A "nested" or "recursive" lock is a special type of lock that permits a lock holder to lock the same resources again and again, without deadlocking on itself. They are
very useful, but tricky to implement because most system lock primitives (SYSV semaphores, POSIX mutexes, etc) do not permit nested locks, so all the logic for
"yes, I am the holder of the lock, yes, I can go ahead without taking it again" (plus the reverse on unlocking) has to be done "by hand". As ever, if implemented
wrong or used wrong, Bad Things happen. Many people dislike nested locks because of the added complexity, but realistically, it is impossible to build a system
that does not require nested locking at least somewhere.
MIDAS lock primitives - ss_semaphore_wait_for(), db_lock_database() and bm_lock_buffer() implement a type of nested locks.
ODB locks implemented in db_lock_database() fully support nested (recursive) locking and this feature is heavily used by the ODB library. Many ODB db_xxx()
functions take the ODB lock, do something, then call another ODB function that also takes the ODB lock recursively. This works well.

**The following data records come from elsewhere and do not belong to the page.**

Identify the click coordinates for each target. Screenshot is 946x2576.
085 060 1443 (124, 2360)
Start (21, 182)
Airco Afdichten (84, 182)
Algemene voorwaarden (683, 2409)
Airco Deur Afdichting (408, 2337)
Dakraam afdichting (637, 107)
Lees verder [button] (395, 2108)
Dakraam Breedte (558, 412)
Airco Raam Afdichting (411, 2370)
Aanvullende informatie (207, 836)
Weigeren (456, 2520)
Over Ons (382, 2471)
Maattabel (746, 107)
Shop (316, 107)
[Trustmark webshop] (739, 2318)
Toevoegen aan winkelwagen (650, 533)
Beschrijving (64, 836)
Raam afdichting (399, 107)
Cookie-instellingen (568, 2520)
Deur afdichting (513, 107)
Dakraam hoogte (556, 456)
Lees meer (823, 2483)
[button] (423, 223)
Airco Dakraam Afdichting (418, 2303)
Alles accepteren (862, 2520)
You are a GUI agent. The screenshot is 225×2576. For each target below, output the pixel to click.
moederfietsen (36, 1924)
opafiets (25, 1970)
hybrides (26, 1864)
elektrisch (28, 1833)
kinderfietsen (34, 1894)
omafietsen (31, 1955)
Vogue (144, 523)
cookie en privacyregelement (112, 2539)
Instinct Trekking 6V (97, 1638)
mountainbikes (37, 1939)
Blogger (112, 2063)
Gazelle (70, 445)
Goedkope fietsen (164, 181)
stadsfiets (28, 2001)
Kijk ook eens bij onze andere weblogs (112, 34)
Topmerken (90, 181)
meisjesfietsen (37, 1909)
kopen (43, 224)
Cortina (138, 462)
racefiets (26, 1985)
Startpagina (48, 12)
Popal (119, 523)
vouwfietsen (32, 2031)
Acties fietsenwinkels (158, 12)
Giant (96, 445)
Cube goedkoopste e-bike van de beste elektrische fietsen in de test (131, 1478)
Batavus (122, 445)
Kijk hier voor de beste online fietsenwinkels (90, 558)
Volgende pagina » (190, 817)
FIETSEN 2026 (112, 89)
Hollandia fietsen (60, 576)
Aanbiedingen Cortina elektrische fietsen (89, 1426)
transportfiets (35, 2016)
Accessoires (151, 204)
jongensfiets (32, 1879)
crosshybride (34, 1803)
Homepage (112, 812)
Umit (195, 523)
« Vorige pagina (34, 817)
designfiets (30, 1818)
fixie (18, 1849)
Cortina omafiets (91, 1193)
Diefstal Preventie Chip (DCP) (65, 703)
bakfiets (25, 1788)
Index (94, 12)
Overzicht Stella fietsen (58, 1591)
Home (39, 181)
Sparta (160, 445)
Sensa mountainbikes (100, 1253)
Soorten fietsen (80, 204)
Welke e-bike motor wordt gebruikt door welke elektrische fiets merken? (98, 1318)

Unfortunately, the ODB nested lock implementation is NOT thread-safe. (Unless one is connected through the mserver, in which case, db_xxx() functions ARE
thread-safe because all ODB access is serialized by the mserver RPC mutex).
Event buffer locks implemented in bm_lock_buffer() rely on ss_semaphore_xxx() to provide nested locking.
ss_semaphore_wait_for() uses SYSV semaphores, which do not provide nested locking, except when called from cm_watchdog(). (keep reading).
Because bm_lock_buffer() does not implement nested locking, use of cm_msg() in buffer management code will lead to self-deadlock, as shown in the following
stack trace, where bm_cleanup() is working on the SYSMSG buffer, locked it, then called cm_msg() which is now waiting on the SYSMSG lock, which we are holding
ourselves.
(gdb) where
#0 0x00007fff87274e9e in semop ()
#1 0x0000000100024075 in ss_semaphore_wait_for (semaphore_handle=1179654, timeout=300000) at src/system.c:2280
#2 0x0000000100015292 in bm_lock_buffer (buffer_handle=<value temporarily unavailable, due to optimizations>) at src/midas.c:5386
#3 0x000000010000df97 in bm_send_event (buffer_handle=1, source=0x7fff5fbfd430, buf_size=<value temporarily unavailable, due to optimizations>,
async_flag=0) at src/midas.c:6484
#4 0x000000010000e6f5 in cm_msg (message_type=2, filename=<value temporarily unavailable, due to optimizations>, line=4226, routine=0x10004559f
"bm_cleanup", format=0x100045550 "Client '%s' on buffer '%s' removed by %s because process pid %d does not exist") at src/midas.c:722
#5 0x000000010001553c in bm_cleanup_buffer_locked (i=<value temporarily unavailable, due to optimizations>, who=0x100045f42 "bm_open_buffer",
actual_time=869425784) at src/midas.c:4226
#6 0x00000001000167ee in bm_cleanup (who=0x100045f42 "bm_open_buffer", actual_time=869425784, wrong_interval=0) at src/midas.c:4286
#7 0x000000010001ae27 in bm_open_buffer (buffer_name=<value temporarily unavailable, due to optimizations>, buffer_size=100000,
buffer_handle=0x10006e9ac) at src/midas.c:4550
#8 0x000000010001ae90 in cm_msg_register (func=0x100000c60 <process_message>) at src/midas.c:895
#9 0x0000000100009a13 in main (argc=3, argv=0x7fff5fbff3d8) at src/odbedit.c:2790
This example deadlock is not a normal code path - I accidentally exposed this deadlock sequence by adding some extra locking.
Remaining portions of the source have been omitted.